Most archives allow researchers to perform basic descriptive analyses online before downloading a data set, including frequency counts for each variable and tabular analysis. In this way, scientists can determine whether a variable of interest has a large enough sample size, enough variance in responses, or not too much missing data for the new study. Such online analyses are also useful for testing a new hypothesis before collecting new data on the topic or performing preliminary analyses for grant applications. Finally, most archives offer support in the form of Frequently Asked Questions, tips for effective searching within the archive, and access to staff via e-mail or phone.
Getting Started with Secondary Data Sets
Before beginning a secondary data analysis, researchers need to ensure that they analyze the data correctly and do not redo work that has already been done with a given data set.
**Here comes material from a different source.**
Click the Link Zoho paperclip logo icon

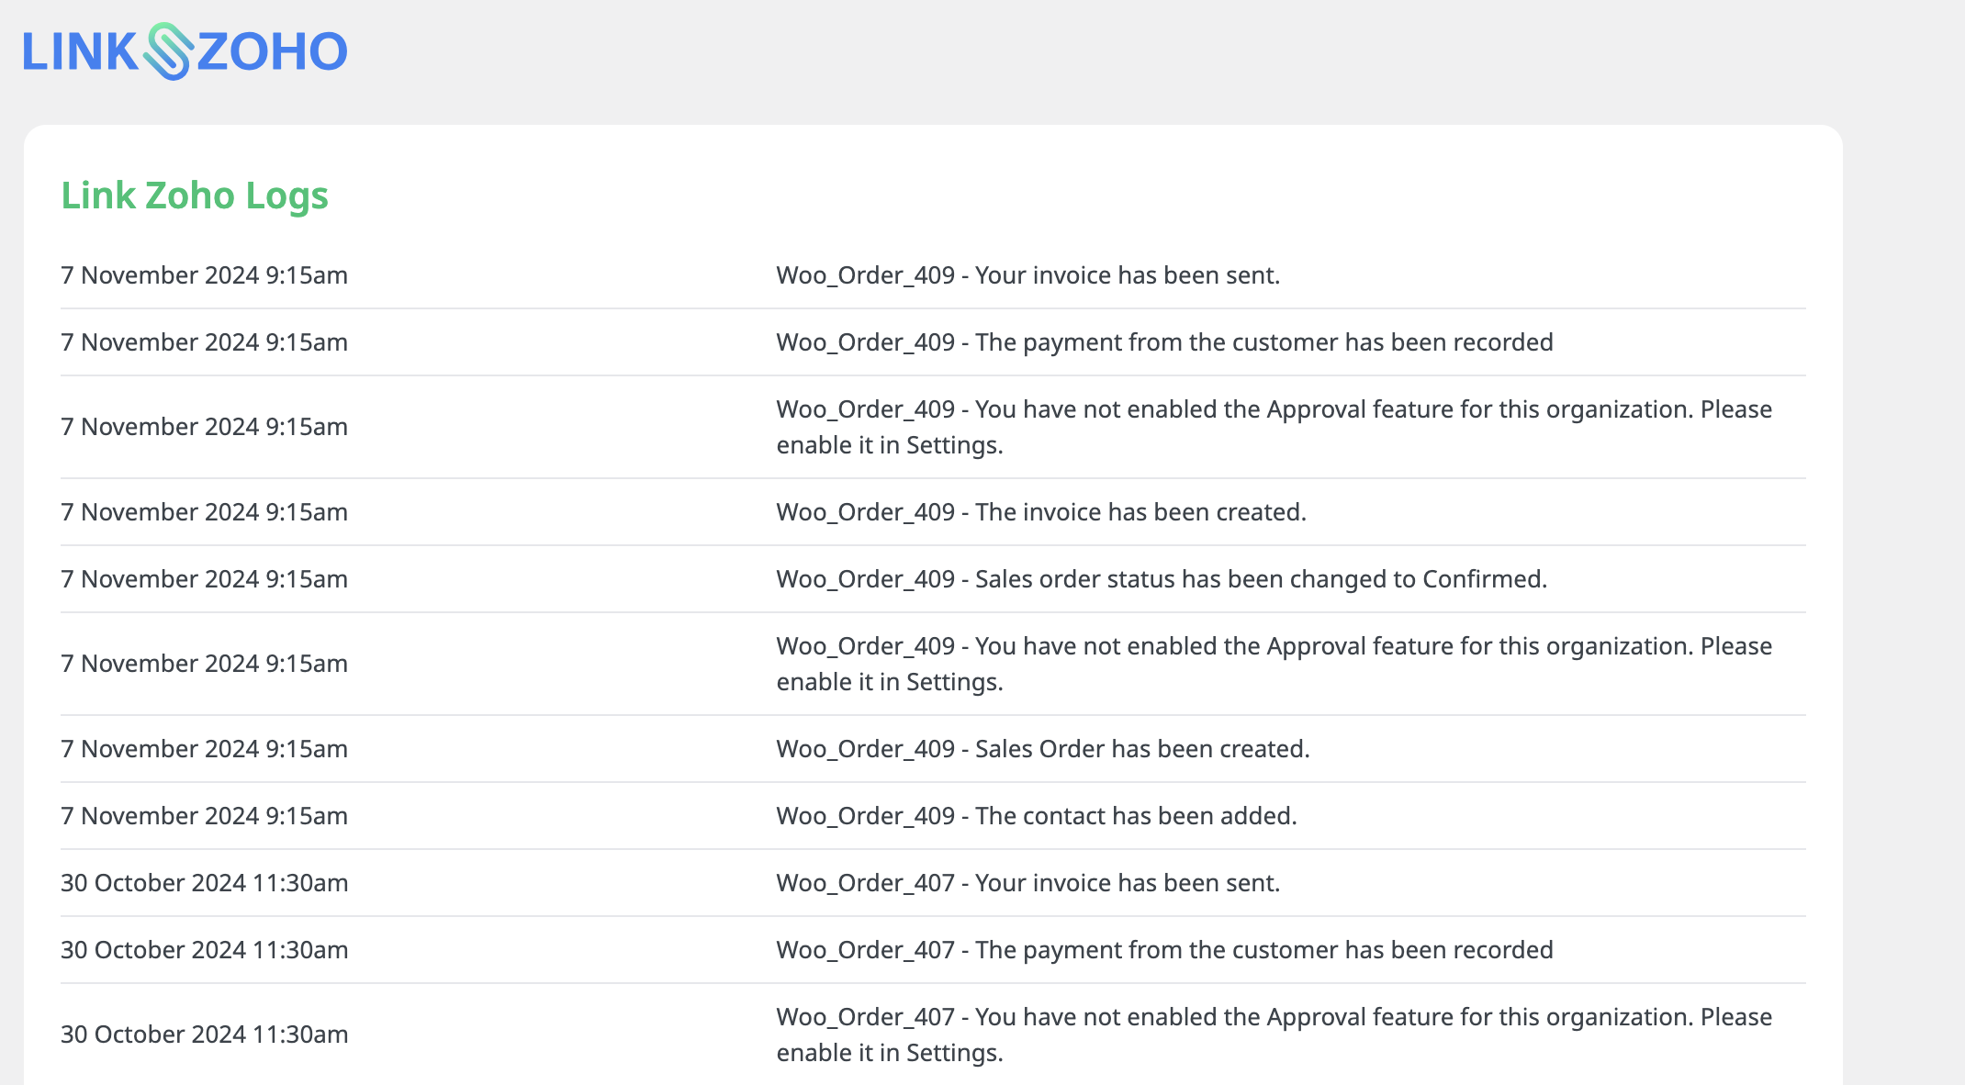[x=168, y=51]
The most important step is to read all the data documentation—text documents posted in the data archive alongside the data. These include such vital information as the study’s description and scope, a summary of the data-collection procedures, sampling frame, weight variables, data-management considerations, and known errors or irregularities in the data set and what has been done to correct them. Understanding and properly accounting for the sampling frame and necessary weights are crucial in producing accurate results, and the study documentation contains the necessary information.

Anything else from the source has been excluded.